Facebook has, for the most part, eliminated the sweet softening of memory and how it kept the long-lost friends of our youth from getting older, helping us to retain the image of ourselves as young, too. Now all of my friends are older, of course, and I am reminded of that whenever I log on to Facebook and see their lovely midlife faces passing by on my newsfeed. There are no young loves left to keep safe in a corner of your heart -- they've gotten older too. It's odd seeing someone you remember from high school for the first time on Facebook -- the years-long distortion of their features, the balding head, the change in hair color (guilty!), the sometimes unrecognizable plastic-surgeried face, with just a hint of who they used to be. It was because of this that Facebook was mesmerizing when I first began connecting with old friends. Perhaps most disconcerting was -- and still is -- seeing the children of old friends, often a rearranged version of their parents, a reminder of how young they (and I!) once were.
I think time travel is the most fascinating idea. What would happen if we could go back and watch our families form, grow and evolve? Imagine the experience of knowing your parents when they were just starting out together. What would it be like if I could have lunch with my grandmother, now 98 and in failing health, when she was a young mother of 30 years old? Who was she then? How different was she than at the age of 60? Or 90? As far as I can tell, she hasn't changed much at all. Does anyone become dramatically different over the years, or does the essence of who we are stay constant? I think so. For the most part, when I've reconnected with old friends after many years, there is still a part of them that I recognize and remember, something uniquely them that never changes. It is that part that makes me feel young when I reconnect to them -- the younger me seeking out the younger version of them. It can be exhiliarating.

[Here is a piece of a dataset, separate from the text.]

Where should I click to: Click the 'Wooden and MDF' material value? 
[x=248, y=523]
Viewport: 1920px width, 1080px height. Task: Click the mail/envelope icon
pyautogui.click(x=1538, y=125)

Seeing the aging faces of my family can make me feel as though time is going too fast -- more so for those who I don't see often enough. I long to get back the days and years when we were separated for long stretches and have a few more times together during those child-raising years. As our lives grew more busy and complicated, as we moved to different corners of the country, it was difficult to see each other in person. Now, at midlife, we are more determined to stay connected and see each other as often as possible. It was easy when we were young to say "we'll do it next year." It's not so easy, nor is it a good idea to think that way now. Those little kids that kept us on the run not so long ago are grown-up people now. Those young parents running around -- well, we're not so young anymore. Except... when we're together, it's as if no time has passed at all. We are still young, together.
We all get older. We all age. And we all are reminded each day, when we look at the faces of those we love, that we are doing this aging thing alongside each other, holding each other up, keeping the youngest part of ourselves alive by remembering and by enjoying this moment -- aging together while keeping each other young.